## Data extracted from a collection
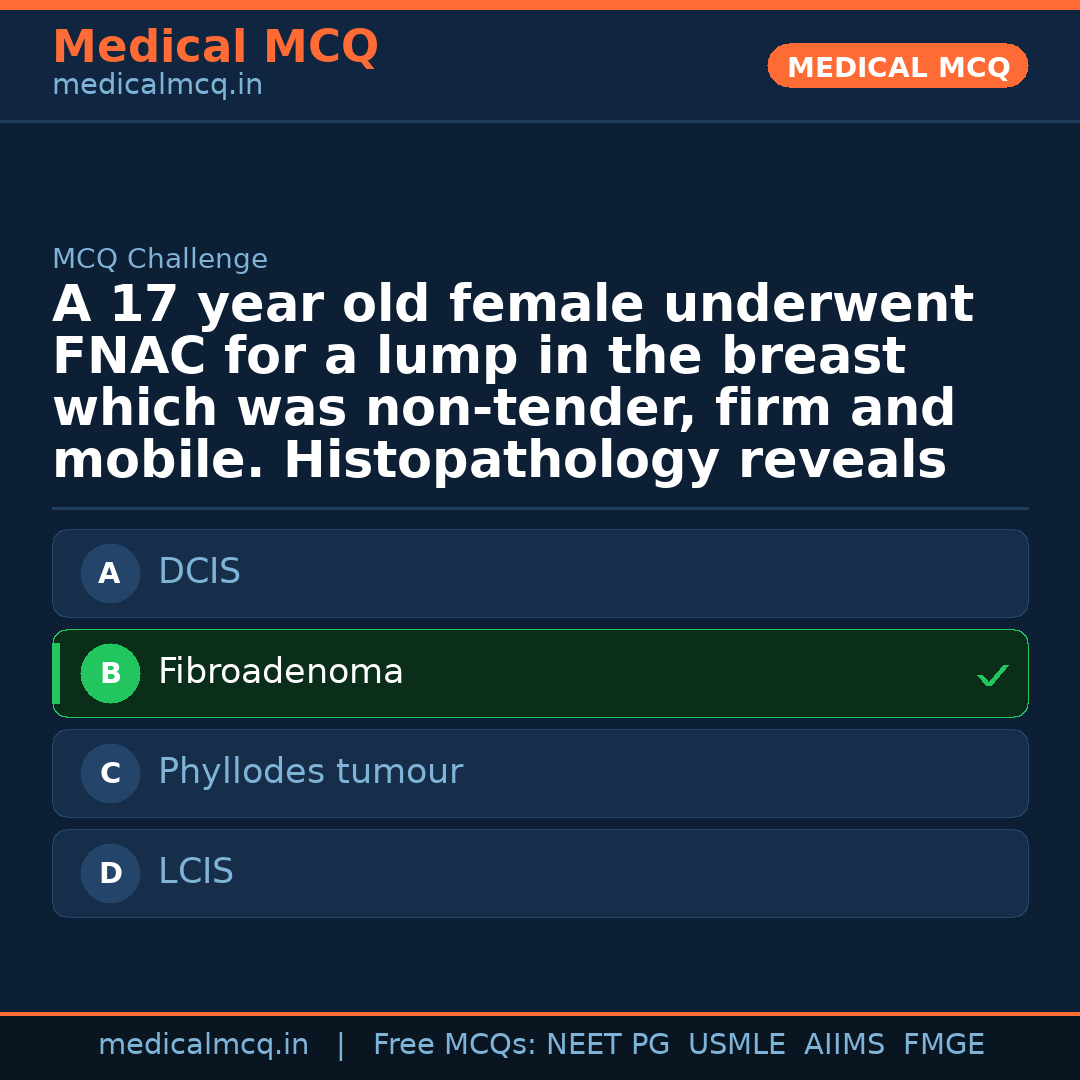
Task: Click USMLE in the footer
Action: (x=736, y=1045)
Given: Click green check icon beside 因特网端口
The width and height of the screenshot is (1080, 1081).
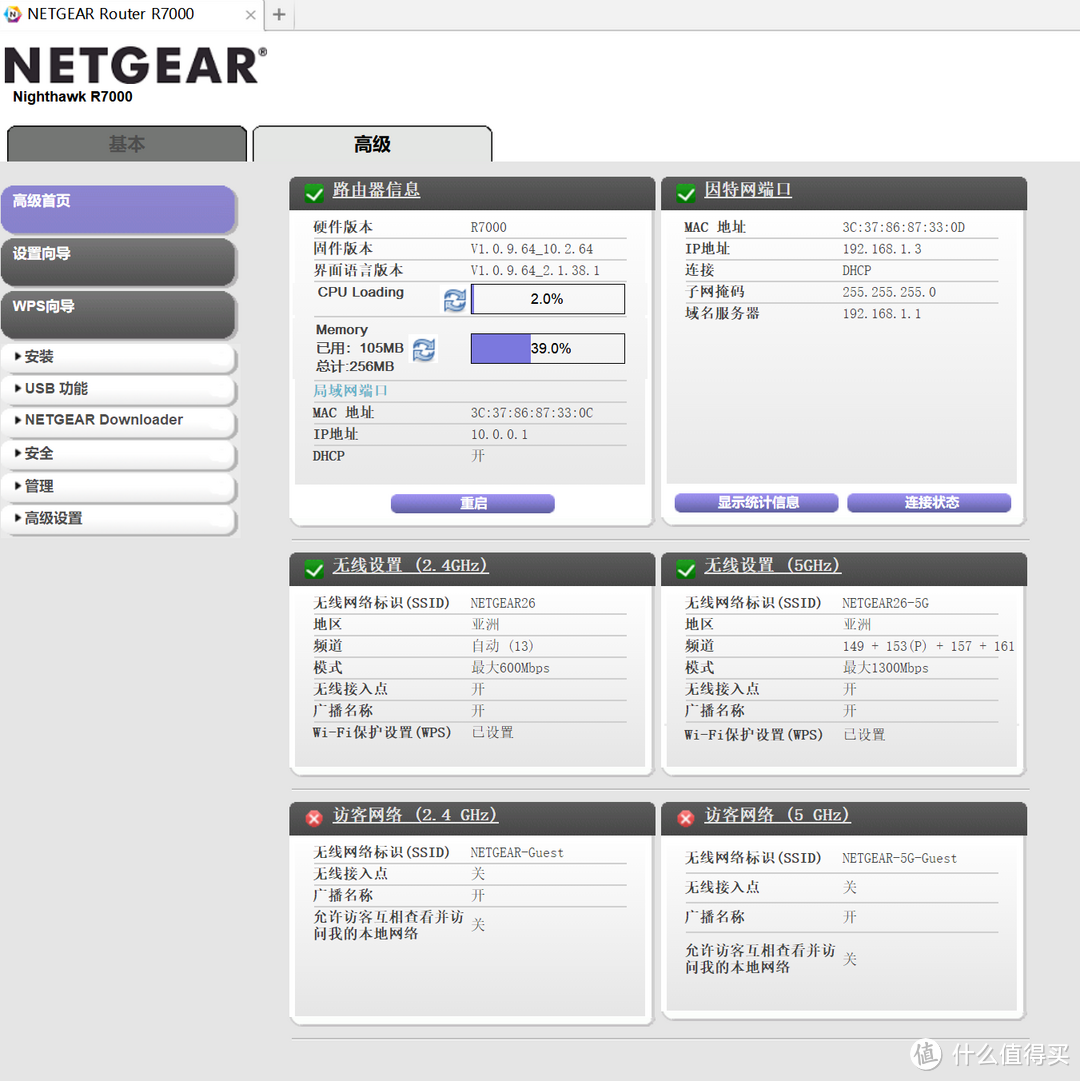Looking at the screenshot, I should pos(686,192).
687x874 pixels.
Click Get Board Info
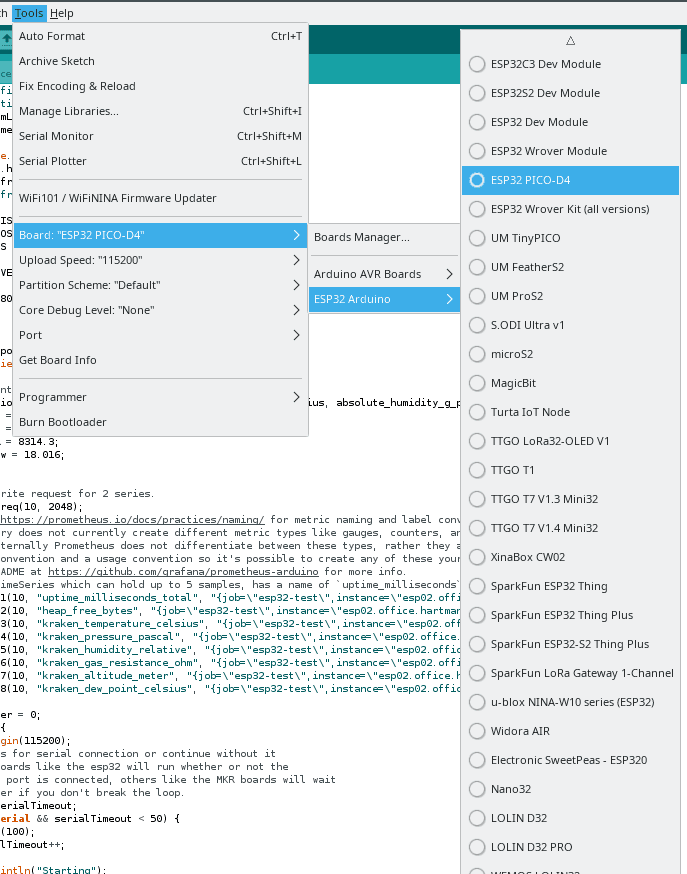tap(160, 360)
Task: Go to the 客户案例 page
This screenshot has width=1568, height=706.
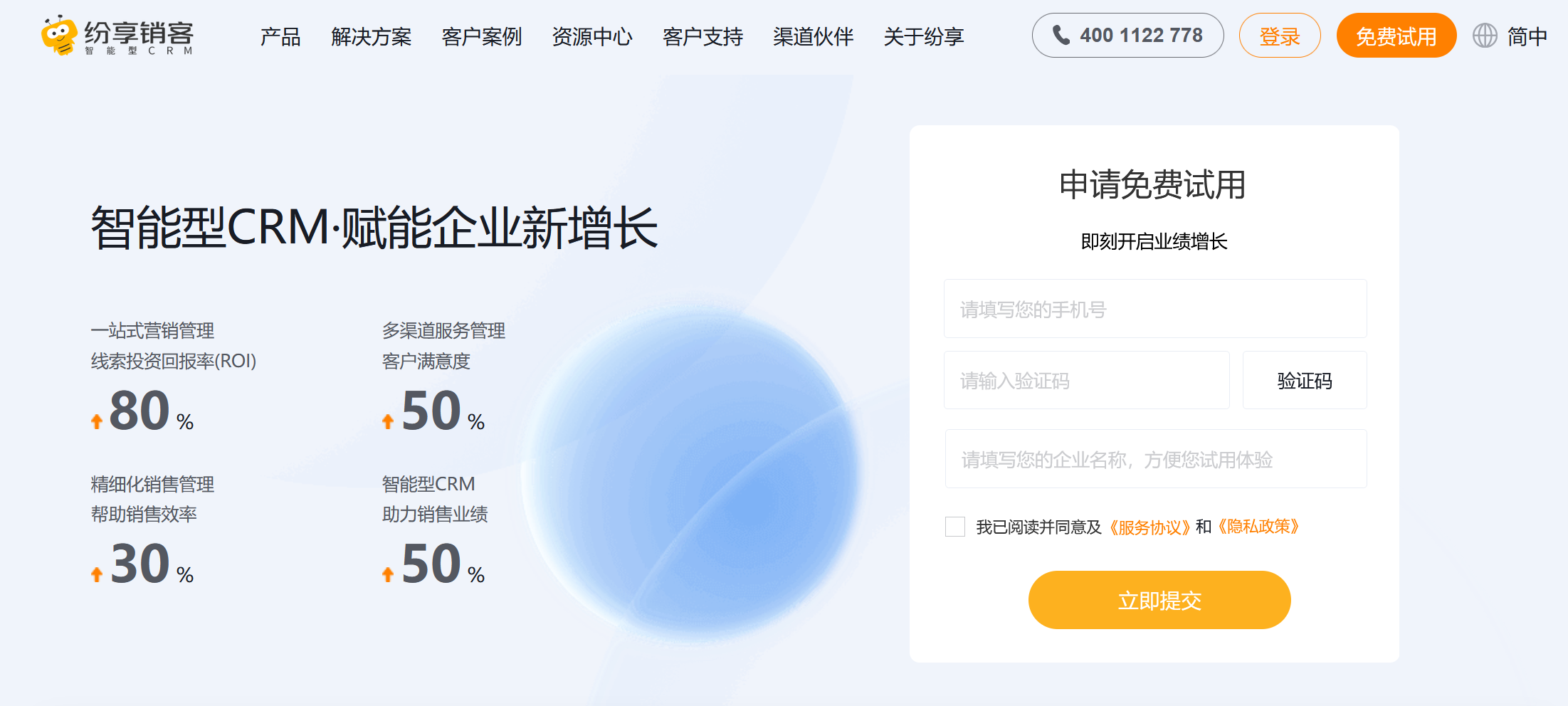Action: [481, 36]
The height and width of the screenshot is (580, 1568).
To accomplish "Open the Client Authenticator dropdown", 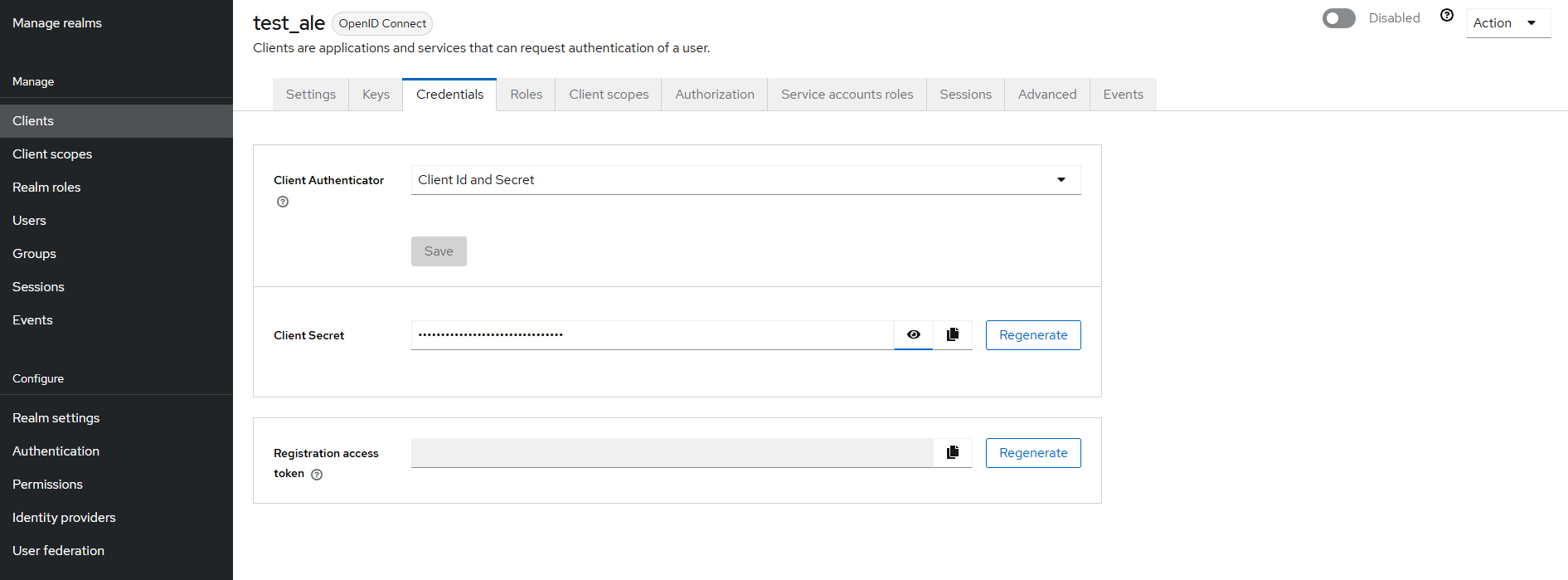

## EXERCISE DIRECTIONS
What you return must match, character for character, the lines above from the one with "Given: Click green check icon beside 因特网端口" through the one with "The height and", minus any pictures.

## ANSWER FOR THIS EXERCISE
Given: Click green check icon beside 因特网端口
The width and height of the screenshot is (1080, 1081).
Looking at the screenshot, I should pos(686,192).
687x874 pixels.
Click Get Board Info
tap(160, 360)
Task: Go to the 客户案例 page
This screenshot has width=1568, height=706.
Action: [481, 36]
The height and width of the screenshot is (580, 1568).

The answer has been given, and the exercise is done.